Петров прошел в кабинет, не разуваясь. Любовь Владимировна взглядом указала ему на это, но Петров, казалось, позабыл последние приличия.
— Давай сразу к делу? — предложил он. Вытянул на середину комнаты стул и оседлал его, облокотившись на спинку. Та под его весом жалобно скрипнула.
— Я слышала новости. — Любовь Владимировна кивнула в сторону кухни, где снова звучал Чайковский. — Что с Сашей?
Петров нахмурился и, уставившись в пол, только покачал головой. Очень захотелось встать и выйти, но Любовь Владимировна не могла, поэтому просто отвернулась к окну, чтобы Петров не видел ее лица. Ей нужно было всего два-три глубоких вдоха и медленных выдоха. Петров ей не мешал.
— Как это случилось? — спросила она, когда почувствовала, что сможет сказать это ровным голосом.
— Иностранная диверсия, — с готовностью ответил Петров. — Александр Иванович погиб при взрыве Института.
Он говорил бодро и четко, будто заранее репетировал. В конце концов, такие люди, как Петров, мыслят сразу рапортами. Любовь Владимировна почувствовала давящую боль в висках.
— Я знала, что эта ваша затея добром не кончится. Что беда его еще догонит. Но ты пришел не затем, чтобы просто сообщить об этом, правда? Чего ты хочешь?
Петров встал с жалобно вскрикнувшего стула, подошел к окну и задернул шторы.
— Диверсанты похитили ценного субъекта, — сказал он. — Нужно его вернуть, а для этого — активировать отряд «М».
На последних словах он понизил голос, хотя это было совершенно излишне: стены ее квартиры надежно хранили и не такие тайны. Любовь Владимировна недоуменно вскинула бровь, точно сказанное не имело к ней никакого отношения. Впрочем, до сего дня так оно и было.
— Поскольку Ильинский не сможет больше сотрудничать, я приехал к тебе… — Петров замер у стены с фотографиями, задумчиво почесал щеку.
— Мы с профессором разные люди. Он… был… конформистом. Шел на сделки. А я тебе помогать не буду. Тогда отказалась — и сейчас не проси.
— А я и не прошу, — отозвался Петров и кивнул на фотографию. — Это что, внучки твои? Славные какие девочки! В Сосновке, кажется, живут, я ничего не путаю? Ты права, Люба. Вы с Ильинским разные. Он был одинокий человек, поэтому боялся только за себя. А вот ты за себя не боишься, зато за них…

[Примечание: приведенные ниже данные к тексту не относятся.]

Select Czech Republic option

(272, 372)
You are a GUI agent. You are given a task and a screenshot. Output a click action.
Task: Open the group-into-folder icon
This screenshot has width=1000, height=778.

Он постучал пальцем по фотографии и вернулся к Любови Владимировне. Присел перед ней на корточки, чтобы заглянуть в глаза.
— Так как?
Любовь Владимировна стиснула зубы. Если бы она могла, то прикончила бы Петрова прямо в собственном кабинете, между вечерним кофе и рюмочкой хереса, на турецком ковре, среди всех этих книг по психоанализу и нейробиологии, среди цветов в дореволюционных вазах, под роскошной люстрой с медными завитками, рядом с проклятой инвалидной коляской, к которой ее приковали. Он приковал.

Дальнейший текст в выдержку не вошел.